テレビショッピング最大手であるジュピターショップチャンネルの21年3月期売上高は、前期比1.4%減の1610億5200万円だった。新型コロナウイルス感染予防のため、ライブ放送時間を短縮したことが影響した。今期は過去最高の売上高更新を最低限の目標に掲げている。アフターコロナを見据えた営業展開や、今期から始めている新規事業への取り組みなどについて、新森健之社長に聞いた。
■昨年4、5月は約2割の減収に
─前期の業績要因からうかがいたい。減収理由は20年4―6月期(第1四半期)の売り上げが影響したようだが。
それに尽きる。前期は4、5、6月の第1四半期で売上高が前年同期比を下回った。7月以降の9カ月間は、トータルで前年同期の売上高を上回っている。第1四半期で減収となった理由は、新型コロナウイルスによる感染拡大を予防するため、4月12日から6月4日まで24時間の生放送を7時間に減らしたためだ。スタジオにはたくさんの人が出入りするため、万が一、コロナの影響で感染が広がったら放送できなくなる。それだけは避けるということで、八つぐらいにブロックを分けて運営体制を改めた。その体制で可能な生放送が7時間だった。売り上げや営業は犠牲にしてでも、取引先や従業員の健康と感染対策を優先した。生放送をしていない時間帯は再放送を流したが、在庫の関係もあり、すべての番組を再放送することはできない。そのような環境となったことから4、5月の売上高が約2割減となり、第1四半期の売り上げに大きく影響した。

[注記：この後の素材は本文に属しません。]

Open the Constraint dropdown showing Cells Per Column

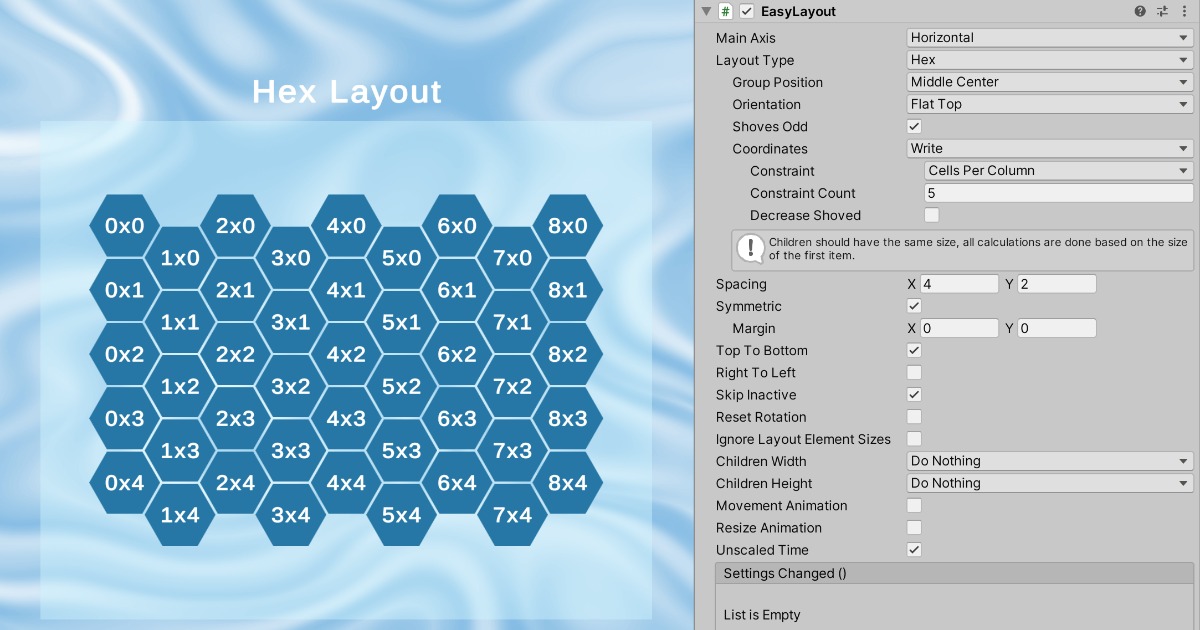[x=1058, y=170]
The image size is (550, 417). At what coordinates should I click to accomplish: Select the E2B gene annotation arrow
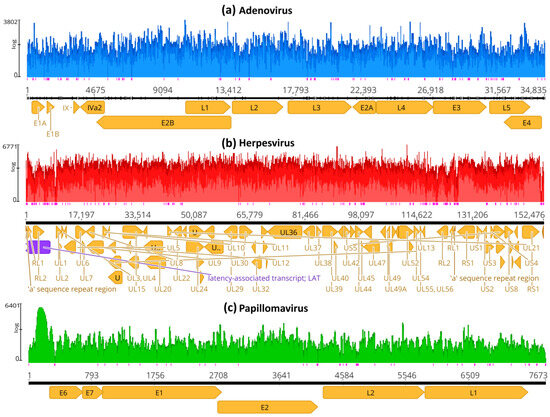pos(164,123)
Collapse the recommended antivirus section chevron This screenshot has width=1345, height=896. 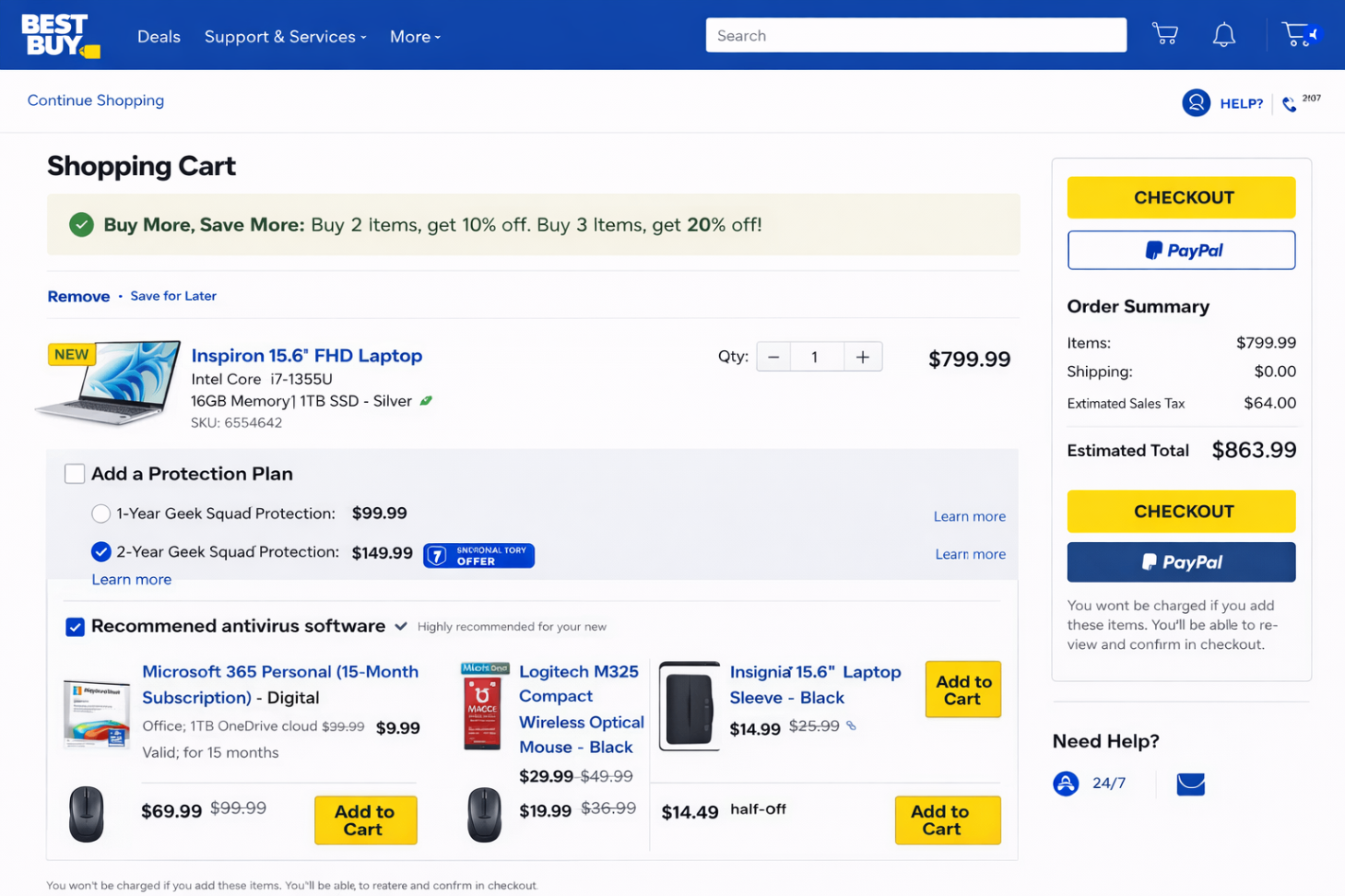[x=401, y=626]

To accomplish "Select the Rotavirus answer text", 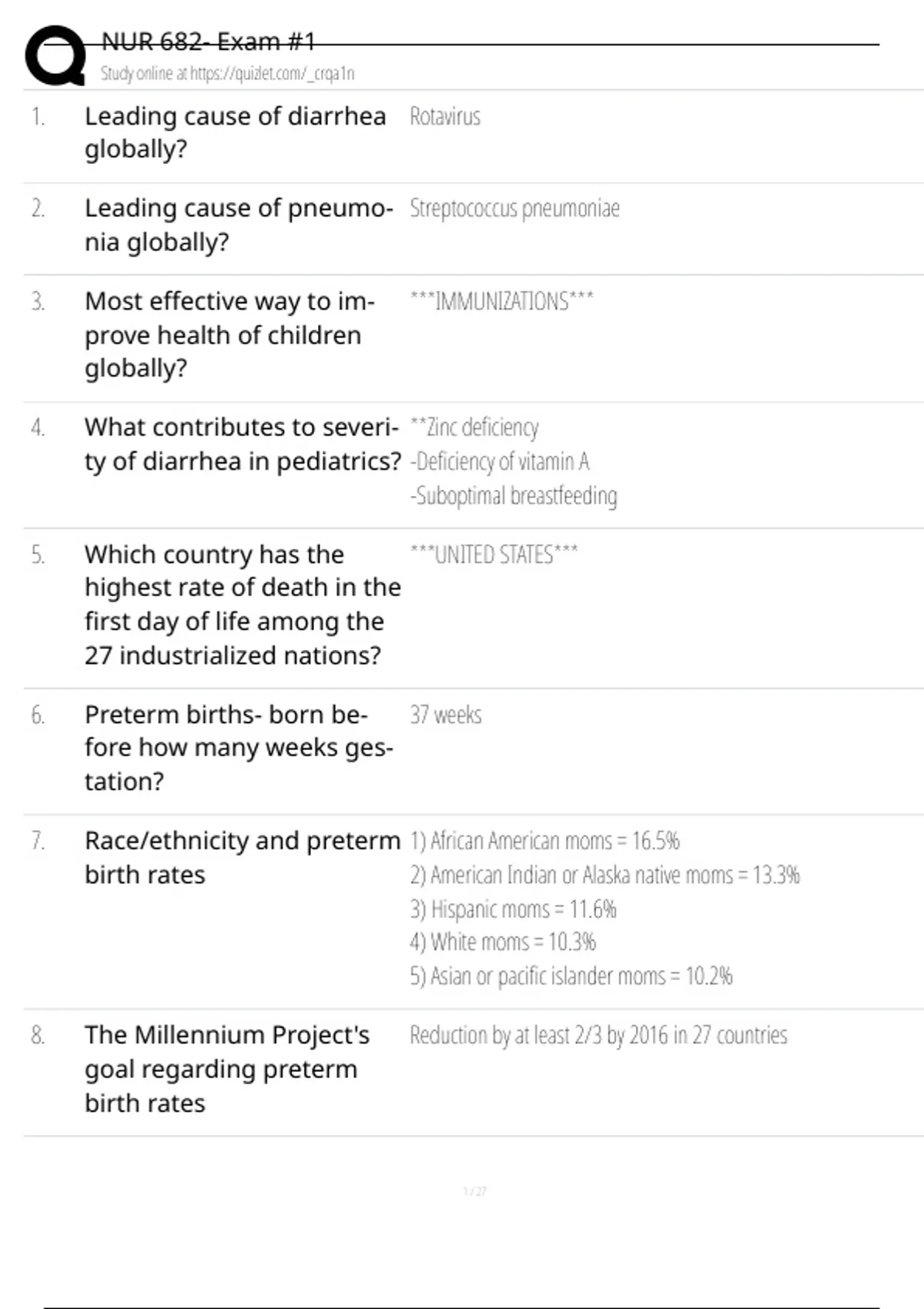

─7月以降の9カ月間が増収で推移したいのは健闘したのでは。
特別定額給付金として政府から10万円支給されたのが、6~7月の家電販売につながったりしてスポット需要はあったと思う。というのも、第2四半期の7―9月の売上高が前年同期比で一番良かったからだ。巣ごもり需要でフード関係の売り上げは前年比1.2倍だったし、巣ごもり用のホームウエアとか布団系、生活雑貨関連、家電が売れた。一方、ハレの日に利用されるような外出用のファッションとか服飾雑貨、コスメは苦戦した。巣ごもりの影響で番組を視聴されるお客さまも増えており、新規のお客さまは前期比10.2%増加した。リピート顧客を含めた全体の顧客数も同4.7%増えた。
■自社カード発行 後払い決済対応
─決算公告によると、営業利益、経常利益、当期純利益はそれぞれ2桁減だった。売上総利益率が前の期と変わらなかっただけに、販管費率の上昇が影響したようだが、この理由は。